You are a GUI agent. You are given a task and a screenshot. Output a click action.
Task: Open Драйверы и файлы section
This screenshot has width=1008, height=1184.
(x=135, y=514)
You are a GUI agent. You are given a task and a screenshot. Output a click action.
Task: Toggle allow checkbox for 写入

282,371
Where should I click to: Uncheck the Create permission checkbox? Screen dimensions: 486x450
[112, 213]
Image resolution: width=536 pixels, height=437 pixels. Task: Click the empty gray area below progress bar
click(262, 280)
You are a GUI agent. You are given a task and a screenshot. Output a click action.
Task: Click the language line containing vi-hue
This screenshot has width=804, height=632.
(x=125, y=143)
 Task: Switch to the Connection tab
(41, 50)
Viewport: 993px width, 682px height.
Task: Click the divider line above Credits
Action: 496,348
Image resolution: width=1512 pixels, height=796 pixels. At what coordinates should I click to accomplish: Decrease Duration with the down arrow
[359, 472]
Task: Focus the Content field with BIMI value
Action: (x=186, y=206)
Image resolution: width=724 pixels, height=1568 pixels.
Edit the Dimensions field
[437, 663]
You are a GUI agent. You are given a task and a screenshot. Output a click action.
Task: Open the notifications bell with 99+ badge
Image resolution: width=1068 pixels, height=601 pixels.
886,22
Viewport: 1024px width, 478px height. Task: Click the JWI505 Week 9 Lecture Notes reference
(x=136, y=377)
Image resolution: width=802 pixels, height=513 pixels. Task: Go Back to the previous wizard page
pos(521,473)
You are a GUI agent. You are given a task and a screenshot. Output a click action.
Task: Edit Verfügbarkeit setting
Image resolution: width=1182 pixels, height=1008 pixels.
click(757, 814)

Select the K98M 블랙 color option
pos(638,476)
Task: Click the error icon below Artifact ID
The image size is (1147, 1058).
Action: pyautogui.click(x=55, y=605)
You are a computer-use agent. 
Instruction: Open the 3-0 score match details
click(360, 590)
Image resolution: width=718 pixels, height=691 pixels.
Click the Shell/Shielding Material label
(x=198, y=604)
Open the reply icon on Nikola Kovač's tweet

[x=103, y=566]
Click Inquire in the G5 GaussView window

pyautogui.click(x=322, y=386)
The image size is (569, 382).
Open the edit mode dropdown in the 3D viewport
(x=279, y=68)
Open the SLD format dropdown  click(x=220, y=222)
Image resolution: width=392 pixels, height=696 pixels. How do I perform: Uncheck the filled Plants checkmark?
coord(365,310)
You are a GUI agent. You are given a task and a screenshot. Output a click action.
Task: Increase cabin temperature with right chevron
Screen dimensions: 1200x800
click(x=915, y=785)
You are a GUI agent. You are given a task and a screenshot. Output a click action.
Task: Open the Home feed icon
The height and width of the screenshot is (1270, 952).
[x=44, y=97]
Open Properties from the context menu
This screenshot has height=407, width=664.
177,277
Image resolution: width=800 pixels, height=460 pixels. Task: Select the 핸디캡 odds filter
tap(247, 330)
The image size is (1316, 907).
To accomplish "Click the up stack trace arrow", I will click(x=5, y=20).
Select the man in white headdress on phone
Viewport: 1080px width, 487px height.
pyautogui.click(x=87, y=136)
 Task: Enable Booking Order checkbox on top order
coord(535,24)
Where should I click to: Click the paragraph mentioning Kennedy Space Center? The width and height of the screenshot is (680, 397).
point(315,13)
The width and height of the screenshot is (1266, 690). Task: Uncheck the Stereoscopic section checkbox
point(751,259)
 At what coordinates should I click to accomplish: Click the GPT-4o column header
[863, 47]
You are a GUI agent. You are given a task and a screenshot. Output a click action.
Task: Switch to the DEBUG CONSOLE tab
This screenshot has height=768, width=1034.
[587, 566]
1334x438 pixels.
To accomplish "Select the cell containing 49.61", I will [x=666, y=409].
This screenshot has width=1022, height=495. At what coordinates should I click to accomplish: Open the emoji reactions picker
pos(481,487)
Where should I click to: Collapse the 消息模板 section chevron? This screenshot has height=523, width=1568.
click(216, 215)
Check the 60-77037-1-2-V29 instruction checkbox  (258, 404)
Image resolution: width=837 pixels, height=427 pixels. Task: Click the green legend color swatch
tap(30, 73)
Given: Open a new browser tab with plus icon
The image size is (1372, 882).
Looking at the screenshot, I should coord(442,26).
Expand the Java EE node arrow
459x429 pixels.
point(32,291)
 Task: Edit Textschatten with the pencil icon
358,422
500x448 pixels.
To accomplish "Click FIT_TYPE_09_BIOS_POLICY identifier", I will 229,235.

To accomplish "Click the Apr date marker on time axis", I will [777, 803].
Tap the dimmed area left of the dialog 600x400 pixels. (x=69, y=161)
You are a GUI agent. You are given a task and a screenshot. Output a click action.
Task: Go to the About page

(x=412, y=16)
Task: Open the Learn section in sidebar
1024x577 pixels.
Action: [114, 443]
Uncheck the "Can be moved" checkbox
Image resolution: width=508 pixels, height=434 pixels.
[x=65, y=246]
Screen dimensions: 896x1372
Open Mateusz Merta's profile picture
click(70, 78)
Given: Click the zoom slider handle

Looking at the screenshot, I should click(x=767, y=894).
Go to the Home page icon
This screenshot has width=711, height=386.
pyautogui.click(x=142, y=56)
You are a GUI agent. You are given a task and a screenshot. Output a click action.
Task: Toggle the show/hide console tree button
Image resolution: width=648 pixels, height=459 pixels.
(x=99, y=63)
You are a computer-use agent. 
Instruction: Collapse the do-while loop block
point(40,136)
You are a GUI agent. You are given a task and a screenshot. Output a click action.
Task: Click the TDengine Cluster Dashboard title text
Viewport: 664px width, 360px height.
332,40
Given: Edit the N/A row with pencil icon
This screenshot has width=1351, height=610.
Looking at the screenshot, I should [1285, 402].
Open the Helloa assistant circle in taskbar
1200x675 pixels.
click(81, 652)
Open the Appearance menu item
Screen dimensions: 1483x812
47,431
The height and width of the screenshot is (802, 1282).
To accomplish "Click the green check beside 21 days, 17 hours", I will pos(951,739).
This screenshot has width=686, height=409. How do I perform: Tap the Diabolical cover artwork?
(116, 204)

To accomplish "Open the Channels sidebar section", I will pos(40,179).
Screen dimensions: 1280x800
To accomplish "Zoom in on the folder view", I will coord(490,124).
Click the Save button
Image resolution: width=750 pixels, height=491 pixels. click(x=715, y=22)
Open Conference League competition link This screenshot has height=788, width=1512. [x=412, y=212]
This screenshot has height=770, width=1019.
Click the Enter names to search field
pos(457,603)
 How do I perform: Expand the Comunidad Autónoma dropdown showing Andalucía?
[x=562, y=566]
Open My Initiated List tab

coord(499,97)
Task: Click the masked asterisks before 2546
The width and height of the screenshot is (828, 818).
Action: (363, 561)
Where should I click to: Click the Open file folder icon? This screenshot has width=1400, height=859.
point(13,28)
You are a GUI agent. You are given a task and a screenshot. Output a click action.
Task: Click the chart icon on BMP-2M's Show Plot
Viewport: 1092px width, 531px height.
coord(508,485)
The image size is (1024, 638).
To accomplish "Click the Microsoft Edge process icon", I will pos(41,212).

Problem description:
Each entry above is to be transcribed word for word.

Response for this exercise:
You are a GUI agent. You are given a task and a screenshot. Output a click action.
Task: Open Драйверы и файлы section
This screenshot has width=1008, height=1184.
(x=135, y=514)
You are a GUI agent. You are given a task and a screenshot. Output a click action.
Task: Toggle allow checkbox for 写入

282,371
Where should I click to: Uncheck the Create permission checkbox? Screen dimensions: 486x450
[112, 213]
Image resolution: width=536 pixels, height=437 pixels. Task: Click the empty gray area below progress bar
click(262, 280)
You are a GUI agent. You are given a task and a screenshot. Output a click action.
Task: Click the language line containing vi-hue
This screenshot has width=804, height=632.
(x=125, y=143)
 Task: Switch to the Connection tab
(41, 50)
Viewport: 993px width, 682px height.
Task: Click the divider line above Credits
Action: 496,348
Image resolution: width=1512 pixels, height=796 pixels. At what coordinates should I click to accomplish: Decrease Duration with the down arrow
[359, 472]
Task: Focus the Content field with BIMI value
Action: (x=186, y=206)
Image resolution: width=724 pixels, height=1568 pixels.
Edit the Dimensions field
[437, 663]
You are a GUI agent. You are given a task and a screenshot. Output a click action.
Task: Open the notifications bell with 99+ badge
Image resolution: width=1068 pixels, height=601 pixels.
886,22
Viewport: 1024px width, 478px height. Task: Click the JWI505 Week 9 Lecture Notes reference
(x=136, y=377)
Image resolution: width=802 pixels, height=513 pixels. Task: Go Back to the previous wizard page
pos(521,473)
You are a GUI agent. You are given a task and a screenshot. Output a click action.
Task: Edit Verfügbarkeit setting
Image resolution: width=1182 pixels, height=1008 pixels.
click(757, 814)

Select the K98M 블랙 color option
pos(638,476)
Task: Click the error icon below Artifact ID
The image size is (1147, 1058).
Action: pyautogui.click(x=55, y=605)
You are a computer-use agent. 
Instruction: Open the 3-0 score match details
click(360, 590)
Image resolution: width=718 pixels, height=691 pixels.
Click the Shell/Shielding Material label
(x=198, y=604)
Open the reply icon on Nikola Kovač's tweet

[x=103, y=566]
Click Inquire in the G5 GaussView window

pyautogui.click(x=322, y=386)
The image size is (569, 382).
Open the edit mode dropdown in the 3D viewport
(x=279, y=68)
Open the SLD format dropdown  click(x=220, y=222)
Image resolution: width=392 pixels, height=696 pixels. How do I perform: Uncheck the filled Plants checkmark?
coord(365,310)
You are a GUI agent. You are given a task and a screenshot. Output a click action.
Task: Increase cabin temperature with right chevron
Screen dimensions: 1200x800
click(x=915, y=785)
You are a GUI agent. You are given a task and a screenshot. Output a click action.
Task: Open the Home feed icon
The height and width of the screenshot is (1270, 952).
[x=44, y=97]
Open Properties from the context menu
This screenshot has height=407, width=664.
177,277
Image resolution: width=800 pixels, height=460 pixels. Task: Select the 핸디캡 odds filter
tap(247, 330)
The image size is (1316, 907).
To accomplish "Click the up stack trace arrow", I will click(x=5, y=20).
Select the man in white headdress on phone
Viewport: 1080px width, 487px height.
pyautogui.click(x=87, y=136)
 Task: Enable Booking Order checkbox on top order
coord(535,24)
Where should I click to: Click the paragraph mentioning Kennedy Space Center? The width and height of the screenshot is (680, 397).
point(315,13)
The width and height of the screenshot is (1266, 690). Task: Uncheck the Stereoscopic section checkbox
point(751,259)
 At what coordinates should I click to accomplish: Click the GPT-4o column header
[863, 47]
You are a GUI agent. You are given a task and a screenshot. Output a click action.
Task: Switch to the DEBUG CONSOLE tab
This screenshot has height=768, width=1034.
[587, 566]
1334x438 pixels.
To accomplish "Select the cell containing 49.61", I will [x=666, y=409].
This screenshot has width=1022, height=495. At what coordinates should I click to accomplish: Open the emoji reactions picker
pos(481,487)
Where should I click to: Collapse the 消息模板 section chevron? This screenshot has height=523, width=1568.
click(216, 215)
Check the 60-77037-1-2-V29 instruction checkbox  (258, 404)
Image resolution: width=837 pixels, height=427 pixels. Task: Click the green legend color swatch
tap(30, 73)
Given: Open a new browser tab with plus icon
The image size is (1372, 882).
Looking at the screenshot, I should coord(442,26).
Expand the Java EE node arrow
459x429 pixels.
point(32,291)
 Task: Edit Textschatten with the pencil icon
358,422
500x448 pixels.
To accomplish "Click FIT_TYPE_09_BIOS_POLICY identifier", I will 229,235.

To accomplish "Click the Apr date marker on time axis", I will [777, 803].
Tap the dimmed area left of the dialog 600x400 pixels. (x=69, y=161)
You are a GUI agent. You are given a task and a screenshot. Output a click action.
Task: Go to the About page

(x=412, y=16)
Task: Open the Learn section in sidebar
1024x577 pixels.
Action: [114, 443]
Uncheck the "Can be moved" checkbox
Image resolution: width=508 pixels, height=434 pixels.
[x=65, y=246]
Screen dimensions: 896x1372
Open Mateusz Merta's profile picture
click(70, 78)
Given: Click the zoom slider handle

Looking at the screenshot, I should click(x=767, y=894).
Go to the Home page icon
This screenshot has width=711, height=386.
pyautogui.click(x=142, y=56)
You are a GUI agent. You are given a task and a screenshot. Output a click action.
Task: Toggle the show/hide console tree button
Image resolution: width=648 pixels, height=459 pixels.
(x=99, y=63)
You are a computer-use agent. 
Instruction: Collapse the do-while loop block
point(40,136)
You are a GUI agent. You are given a task and a screenshot. Output a click action.
Task: Click the TDengine Cluster Dashboard title text
Viewport: 664px width, 360px height.
332,40
Given: Edit the N/A row with pencil icon
This screenshot has width=1351, height=610.
Looking at the screenshot, I should [1285, 402].
Open the Helloa assistant circle in taskbar
1200x675 pixels.
click(81, 652)
Open the Appearance menu item
Screen dimensions: 1483x812
47,431
The height and width of the screenshot is (802, 1282).
To accomplish "Click the green check beside 21 days, 17 hours", I will pos(951,739).
This screenshot has width=686, height=409. How do I perform: Tap the Diabolical cover artwork?
(116, 204)

To accomplish "Open the Channels sidebar section", I will pos(40,179).
Screen dimensions: 1280x800
To accomplish "Zoom in on the folder view", I will coord(490,124).
Click the Save button
Image resolution: width=750 pixels, height=491 pixels. click(x=715, y=22)
Open Conference League competition link This screenshot has height=788, width=1512. [x=412, y=212]
This screenshot has height=770, width=1019.
Click the Enter names to search field
pos(457,603)
 How do I perform: Expand the Comunidad Autónoma dropdown showing Andalucía?
[x=562, y=566]
Open My Initiated List tab

coord(499,97)
Task: Click the masked asterisks before 2546
The width and height of the screenshot is (828, 818).
Action: (363, 561)
Where should I click to: Click the Open file folder icon? This screenshot has width=1400, height=859.
point(13,28)
You are a GUI agent. You are given a task and a screenshot. Output a click action.
Task: Click the chart icon on BMP-2M's Show Plot
Viewport: 1092px width, 531px height.
coord(508,485)
The image size is (1024, 638).
To accomplish "Click the Microsoft Edge process icon", I will pos(41,212).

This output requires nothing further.